Daily Archives: January 6, 2010


Notes on Language Models (1)

[toc]

Query Likelihood Language Models

The basic idea behind Query Likelihood Language Models (QLLM) is that a query is a sample drawn from a language model. In other words, we want to compute the likelihood, that given a document language model \theta_{D}, how likely the posed query Q would be used. Formally, this can be expressed as P(Q|\theta_{D}). Two questions will immediately arise following this formulation. (1) How to choose the model to represent \theta_{D}? (2) How to estimate \theta_{D}?

Multinomial Language Model

One popular choice for \theta_{D} is multinomial distribution. The original multinomial distribution is

P(X_{1}=x_{1},X_{2}=x_{2},\ldots,X_{n}=x_{n})=\frac{n!}{x_{1}!x_{2}!,\ldots,x_{n}!}p_{1}^{x_{1}}p_{2}^{x_{2}},\ldots, p_{n}^{x_{n}}

In Language Modeling, we usually ignore the coefficient and therefore we obtain unigram language model so that the order of text sequence is not important. Use multinomial distribution to model \theta_{D}, we obtain

P(Q|\theta_{D}) = \prod_{w \in Q} P(w | \theta_{D}) =\prod_{w \in V} P(w | \theta_{D})^{c(w,Q)}

where c(w,Q) is the number of times that term w appearing in query Q. Now, the problem becomes to estimate P(w|\theta_{D}). In theory, we need to estimate it for all the terms in our vocabulary. However, since c(w,Q) could be 0 (meaning that term w does not show up in the query), we only care about the terms in the query.

The key point here is that we do not know \theta_{D}}! How can we calculate P(w|\theta_{D}) for the terms in the query when we really do not have a model in hand? One way is to use document D as a sample to estimate \theta_{D}. Therefore, essentially, we choose the model \theta_{D} such that \hat{\theta_{D}}= arg max_{\theta} P(D|\theta).

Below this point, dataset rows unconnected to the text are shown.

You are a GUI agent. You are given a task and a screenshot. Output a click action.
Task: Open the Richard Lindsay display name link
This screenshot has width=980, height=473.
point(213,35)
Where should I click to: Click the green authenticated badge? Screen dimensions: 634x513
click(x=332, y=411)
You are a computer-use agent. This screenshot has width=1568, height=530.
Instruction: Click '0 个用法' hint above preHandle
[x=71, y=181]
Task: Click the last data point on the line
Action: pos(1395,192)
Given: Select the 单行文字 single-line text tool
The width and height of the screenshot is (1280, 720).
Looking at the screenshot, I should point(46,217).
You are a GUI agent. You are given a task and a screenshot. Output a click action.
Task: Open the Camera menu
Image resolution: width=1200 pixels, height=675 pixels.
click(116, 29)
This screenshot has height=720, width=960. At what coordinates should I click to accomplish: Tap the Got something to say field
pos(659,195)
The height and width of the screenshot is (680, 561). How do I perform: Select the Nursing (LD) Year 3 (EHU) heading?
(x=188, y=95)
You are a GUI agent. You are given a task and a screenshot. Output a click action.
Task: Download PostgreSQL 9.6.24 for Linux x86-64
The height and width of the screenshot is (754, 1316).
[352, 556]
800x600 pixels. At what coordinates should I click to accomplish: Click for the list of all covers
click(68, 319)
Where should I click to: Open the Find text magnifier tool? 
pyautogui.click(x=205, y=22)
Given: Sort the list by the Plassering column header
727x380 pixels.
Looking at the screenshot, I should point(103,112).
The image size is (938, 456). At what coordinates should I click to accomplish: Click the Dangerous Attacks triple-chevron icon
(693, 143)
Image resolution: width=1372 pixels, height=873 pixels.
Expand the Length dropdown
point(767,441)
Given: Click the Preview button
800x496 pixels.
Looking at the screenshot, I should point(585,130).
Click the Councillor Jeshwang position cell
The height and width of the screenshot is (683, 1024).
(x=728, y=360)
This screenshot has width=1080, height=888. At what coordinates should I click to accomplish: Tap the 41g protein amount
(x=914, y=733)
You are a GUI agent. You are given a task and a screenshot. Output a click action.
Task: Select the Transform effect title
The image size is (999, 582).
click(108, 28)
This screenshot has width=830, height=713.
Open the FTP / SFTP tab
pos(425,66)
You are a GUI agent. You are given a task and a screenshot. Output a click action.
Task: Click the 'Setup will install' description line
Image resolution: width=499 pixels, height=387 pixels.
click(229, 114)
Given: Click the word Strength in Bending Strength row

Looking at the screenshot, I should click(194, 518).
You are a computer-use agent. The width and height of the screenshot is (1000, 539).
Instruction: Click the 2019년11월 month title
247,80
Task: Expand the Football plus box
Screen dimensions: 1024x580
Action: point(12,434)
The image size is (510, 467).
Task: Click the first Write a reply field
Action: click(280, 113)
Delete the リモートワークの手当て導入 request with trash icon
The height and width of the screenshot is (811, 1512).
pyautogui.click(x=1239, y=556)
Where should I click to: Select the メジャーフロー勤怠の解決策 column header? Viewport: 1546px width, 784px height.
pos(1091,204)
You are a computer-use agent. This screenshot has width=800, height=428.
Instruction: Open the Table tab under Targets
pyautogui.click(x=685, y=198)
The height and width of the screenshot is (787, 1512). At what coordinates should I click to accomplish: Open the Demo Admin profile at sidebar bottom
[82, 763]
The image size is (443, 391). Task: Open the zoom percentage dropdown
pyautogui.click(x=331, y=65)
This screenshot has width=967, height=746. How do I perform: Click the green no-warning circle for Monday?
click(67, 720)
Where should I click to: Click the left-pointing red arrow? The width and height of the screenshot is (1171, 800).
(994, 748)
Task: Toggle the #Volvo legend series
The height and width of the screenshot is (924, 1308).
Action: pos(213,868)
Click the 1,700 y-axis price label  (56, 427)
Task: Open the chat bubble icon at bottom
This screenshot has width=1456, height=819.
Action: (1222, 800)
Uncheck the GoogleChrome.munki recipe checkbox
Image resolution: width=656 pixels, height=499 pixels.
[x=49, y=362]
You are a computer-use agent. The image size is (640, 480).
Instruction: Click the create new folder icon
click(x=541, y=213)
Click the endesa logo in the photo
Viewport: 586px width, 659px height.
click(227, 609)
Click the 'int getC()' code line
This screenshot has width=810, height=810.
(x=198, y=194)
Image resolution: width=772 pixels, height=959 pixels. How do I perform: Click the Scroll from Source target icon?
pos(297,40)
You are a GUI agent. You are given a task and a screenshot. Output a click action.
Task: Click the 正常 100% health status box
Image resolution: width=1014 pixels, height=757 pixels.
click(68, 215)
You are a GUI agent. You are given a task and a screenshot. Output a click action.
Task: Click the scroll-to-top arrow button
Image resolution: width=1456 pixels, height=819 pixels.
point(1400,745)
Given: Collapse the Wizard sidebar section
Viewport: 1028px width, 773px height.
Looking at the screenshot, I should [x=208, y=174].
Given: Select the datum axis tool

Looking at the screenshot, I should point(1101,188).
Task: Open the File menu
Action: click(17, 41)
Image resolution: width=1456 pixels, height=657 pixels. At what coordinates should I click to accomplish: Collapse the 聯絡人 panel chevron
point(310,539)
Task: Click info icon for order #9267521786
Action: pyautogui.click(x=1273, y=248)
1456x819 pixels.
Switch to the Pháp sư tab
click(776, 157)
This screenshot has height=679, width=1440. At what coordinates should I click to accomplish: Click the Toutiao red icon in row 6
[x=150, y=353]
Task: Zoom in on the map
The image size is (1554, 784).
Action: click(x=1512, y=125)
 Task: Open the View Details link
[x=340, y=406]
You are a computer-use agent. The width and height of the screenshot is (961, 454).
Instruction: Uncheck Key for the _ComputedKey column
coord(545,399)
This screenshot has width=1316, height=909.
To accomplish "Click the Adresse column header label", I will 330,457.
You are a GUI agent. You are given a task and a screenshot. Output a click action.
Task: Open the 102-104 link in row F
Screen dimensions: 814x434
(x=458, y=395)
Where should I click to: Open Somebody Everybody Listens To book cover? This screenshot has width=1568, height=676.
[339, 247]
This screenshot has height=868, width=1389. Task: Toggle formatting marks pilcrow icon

One simple way to estimate P(D|\theta) is through Maximum Likelihood Estimator (ML). Now, let us to derive ML for Multinomial Language Model. First, we usually work on log-likelihood rather than the product of probabilities just to avoid very small numbers: \log P(D|\theta) = \sum_{w \in V} c(w,D) \log P(w|\theta). Then, use Lagrange Multiplers, we obtain:

L =\log P(D|\theta) + \lambda (1-\sum_{w \in V} P(w|\theta))

Take all derivatives respect to P(w|\theta) and \lambda:

\frac{\partial L}{\partial P(w|\theta)} = \frac{c(w,D)}{P(w|\theta)}-\lambda = 0
\frac{\partial L}{\partial \lambda } = 1 - \sum_{w \in V} P(w|\theta) = 0

From the first equation, we can get P(w|\theta) = \frac{c(w,D)}{\lambda} and also \sum_{w \in V} c(w,D) = \lambda \sum_{w \in V} P(w|\theta)=1. Therefore,

P(w|\theta) = \frac{c(w,D)}{\sum_{w \in V} c(w,D)} =\frac{c(w,D)}{|D|}